● Problem description
Repeat the stretch of entries below from the line with "Viewport: 542px width, 666px" through the line with "Click the share". Include both ends and add nothing.

● Material provided
+-------+

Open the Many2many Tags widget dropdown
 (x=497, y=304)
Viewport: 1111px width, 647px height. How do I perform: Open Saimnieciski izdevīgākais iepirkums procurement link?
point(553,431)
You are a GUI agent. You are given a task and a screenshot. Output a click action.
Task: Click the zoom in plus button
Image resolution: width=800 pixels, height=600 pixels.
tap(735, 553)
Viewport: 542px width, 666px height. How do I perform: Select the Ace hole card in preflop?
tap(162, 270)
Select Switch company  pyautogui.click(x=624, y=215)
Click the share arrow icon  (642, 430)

+-------+

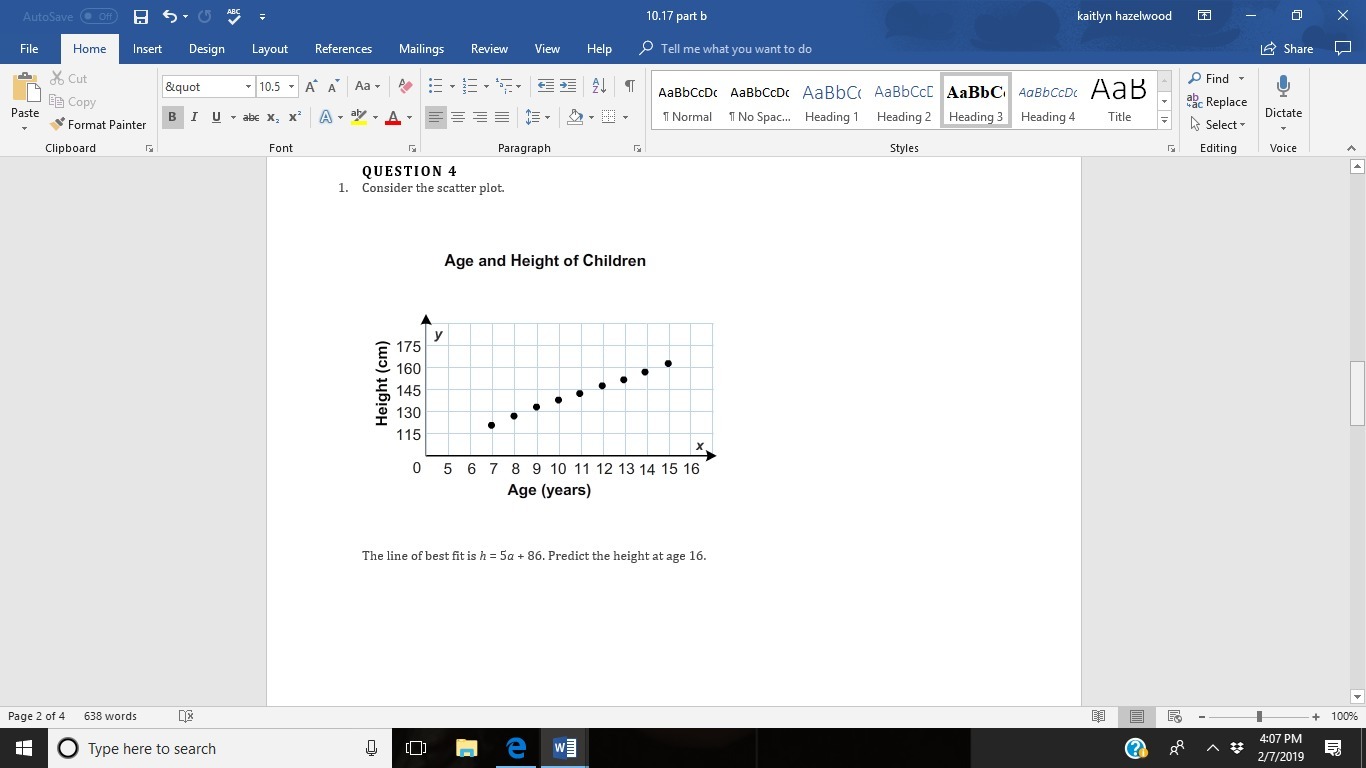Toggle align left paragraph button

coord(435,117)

+-------+

● Answer to this problem
Viewport: 542px width, 666px height. How do I perform: Select the Ace hole card in preflop?
tap(162, 270)
Select Switch company  pyautogui.click(x=624, y=215)
Click the share arrow icon  (642, 430)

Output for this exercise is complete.